Required task A
Rewrite the part of the listing that opens with the line containing "Image resolution: width=1568" and closes with the line containing "The height and" as a numbered list, leaving out any blank lines.

-- start Source excerpt --

Stream of thought time! Forgive the sloppy writing, which will be full of
interjections.

Obj-J is more verbose than regular JavaScript. More use of objects and method
selectors than callback functions. I usually prefer callbacks to delegate
objects. It's easy to just make a catch-all object and use that with an
anonymous function if you'd rather not specify a class for something that
requires a delegate method, though it's not idiomatic Cappuccino/Cocoa.

Cappuccino is almost identical to Cocoa. If you have experience with Cocoa you
can just switch off the part of your brain that wonders how you should be
doing something and just do it like you would have with Cocoa, and it'll just
work, as they say. Not terribly exciting, but it _works_ – and frighteningly
well. I spent over a month working on my app, testing exclusively in WebKit
and Firefox. Lots of what would be called advanced behavior "for a browser
app" (but nothing that would be called advanced for a desktop app from 5 years
ago) and making it work in IE required just a few tweaks, most of which were
unrelated to Cappuccino (comet longpolling library I was using, Orbited.)

Good stuff:

Awesome, responsive, feels-right GUI stuff. Can't break objects by clicking
and dragging around. No weird jumping around behavior. Stuff doesn't get
dislodged, misaligned, etc.

-- end Source excerpt --

Required task B
From the excerpt about Cappuccino, copy verbatim the part that opens with the words containing "Awesome, responsive, feels-right" and closes with "dislodged, misaligned, etc.".

-- start Data provided --

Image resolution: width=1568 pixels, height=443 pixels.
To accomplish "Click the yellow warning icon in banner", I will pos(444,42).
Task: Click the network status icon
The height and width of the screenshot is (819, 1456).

-- end Data provided --
-- start Data provided --

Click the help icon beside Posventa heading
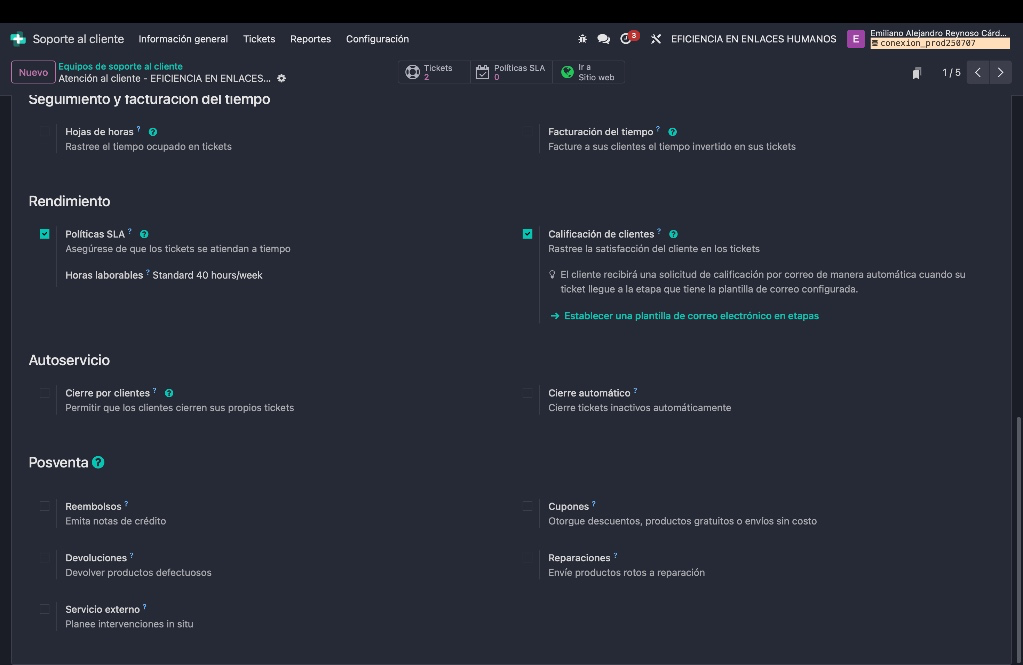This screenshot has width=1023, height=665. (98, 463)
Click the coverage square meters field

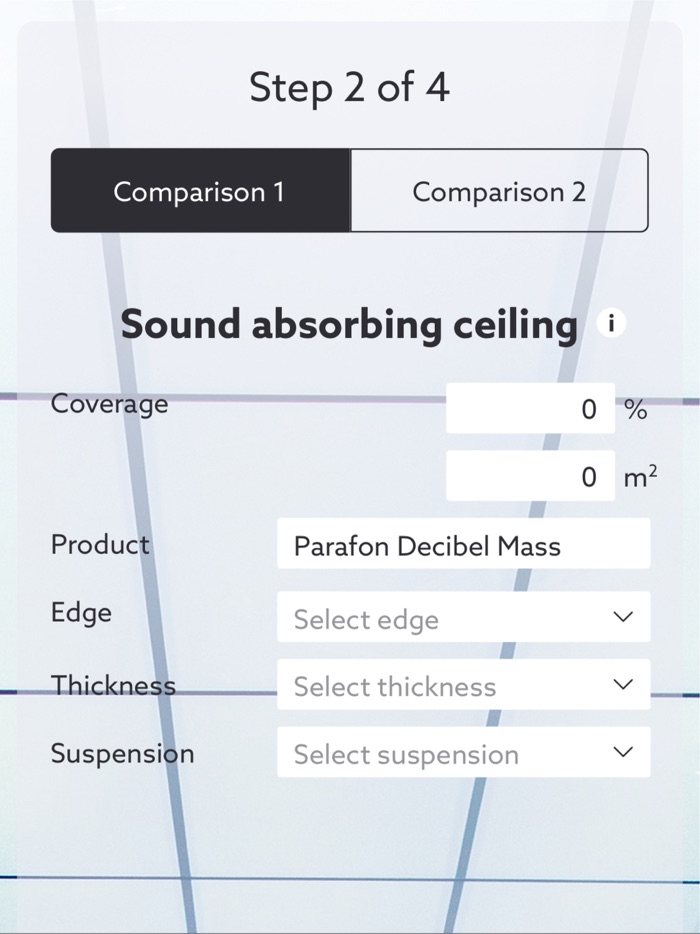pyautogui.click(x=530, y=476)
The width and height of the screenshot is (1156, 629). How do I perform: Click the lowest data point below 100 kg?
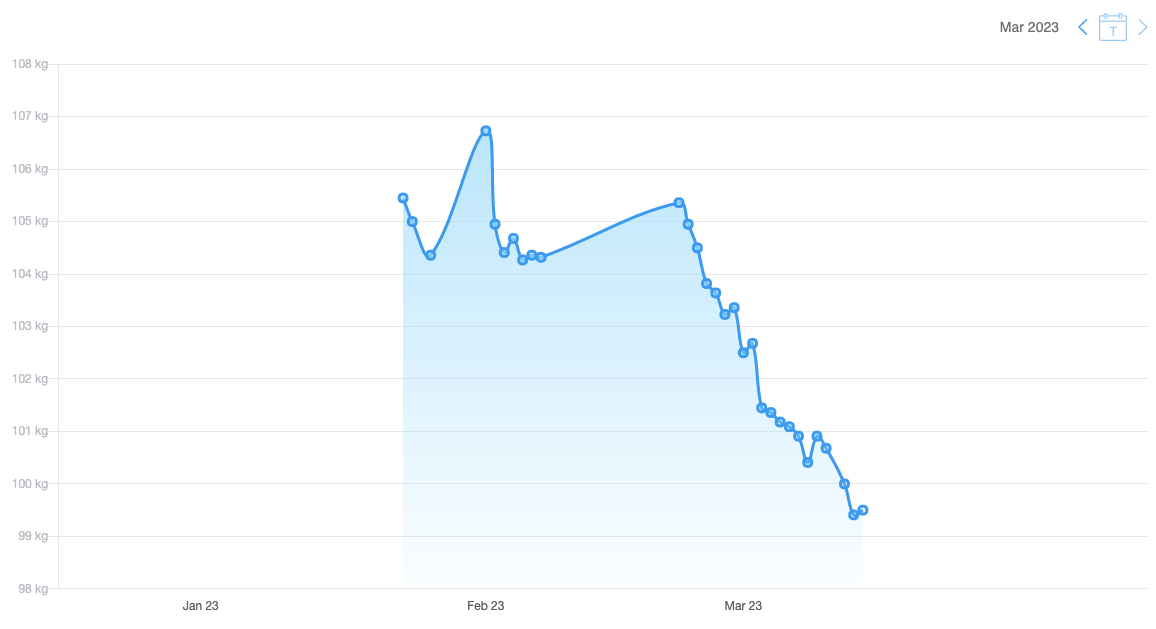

-- end Data provided --

Right answer A
1. Image resolution: width=1568 pixels, height=443 pixels.
2. To accomplish "Click the yellow warning icon in banner", I will pos(444,42).
3. Task: Click the network status icon
4. The height and width of the screenshot is (819, 1456).

Right answer B
Awesome, responsive, feels-right GUI stuff. Can't break objects by clicking
and dragging around. No weird jumping around behavior. Stuff doesn't get
dislodged, misaligned, etc.